Methanol-to-olefins Methanol – Promising Alternative to Crude Oil
Methanol could be the answer of the one big question of the petrochemistry: How to become more independent from crude oil? Again China is being a trailblazer. A lot of Chinese plants convert methanol to petrochemicals. Scientists at ETH Zurich have now deciphered the complex chemistry behind the start of this process.
Zurich/Switzerland – Ethylene is produced in greater amounts than any other basic chemical in the world. The small molecule consisting of two carbon atoms and four hydrogen atoms, it is a basic building block in the manufacture of a wide range of basic chemicals, polymers and plasticisers. The packaging material polyethylene (PE) is just one popular application among many.

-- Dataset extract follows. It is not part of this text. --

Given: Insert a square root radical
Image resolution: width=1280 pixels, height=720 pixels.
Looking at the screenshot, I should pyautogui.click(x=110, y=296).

Today ethylene is primarily manufactured from crude oil in a process known as cracking, but the ongoing price volatility and the finite availability of crude oil have caused a surge for an alternative manufacturing approach: its synthesis from methanol in the so-called methanol-to-olefins (MTO) process. Now a team of scientists at ETH Zurich and ENS Lyon has worked out in detail how the reaction begins.
Chemists developed the MTO process in the late 1970s, and today there are manufacturing plants all over the world. China has more MTO plants than any other country: five large-scale facilities are currently in operation and a further thirteen are planned. The reason for this is simple: China has a huge demand for petrochemicals with limited access to oil deposits. What the country does have is large coal reserves, and methanol can be manufactured quite easily by gasifying coal. In addition, methanol can be made from natural gas. Consequently, Chinese investors are planning to manufacture methanol in the United States for export to China, drawing on the U.S.’s plentiful shale gas reserves.
Where does the carbenium ion come from?
For the MTO reaction to occur, methanol is brought together with so-called zeolites at 400 degrees Celsius. These zeolites are porous, granular aluminosilicate minerals facilitating the reaction as catalysts. For a long time, chemists were unable to exactly explain the MTO reaction. 20 years ago scientists postulated that other molecules had to be involved: positively charged cyclic hydrocarbon molecules in which five to six carbon atoms are bonded together, also known as cyclic carbenium ions. Such species actually react with methanol: They stitch two methanol molecules together and form a carbon-carbon bond, before producing ethylene.
However, if these cyclic carbenium ions are involved and necessary for the reaction to start, the question is where do they come from? Many scientists proposed that these ions must be present as adventitious contaminants in methanol.
Now the Franco-Swiss research team has proposed a different explanation. “We have shown that alumina, which is always present in zeolites, can easily transform methanol into ethylene and other hydrocarbons, which can then be converted into carbenium ions in the pores of the zeolite catalyst,” explains Christophe Copéret, Professor of Surface and Interface Chemistry at ETH Zurich and one of the authors of the study. “While the MTO process is up and running at industrial scale, this work shades new light on how the process starts. And it shows that simple oxide materials like alumina can trigger carbon-carbon bond formation from methanol derivatives, thus opening new avenues for the upgrading of methanol into long chain hydrocarbons.”
Comas-Vives A, Valla M, Copéret C, Sautet P: Cooperativity between Al Sites Promotes Hydrogen Transfer and Carbon–Carbon Bond Formation upon Dimethyl Ether Activation on Alumina. ACS Central Science, 5. August 2015.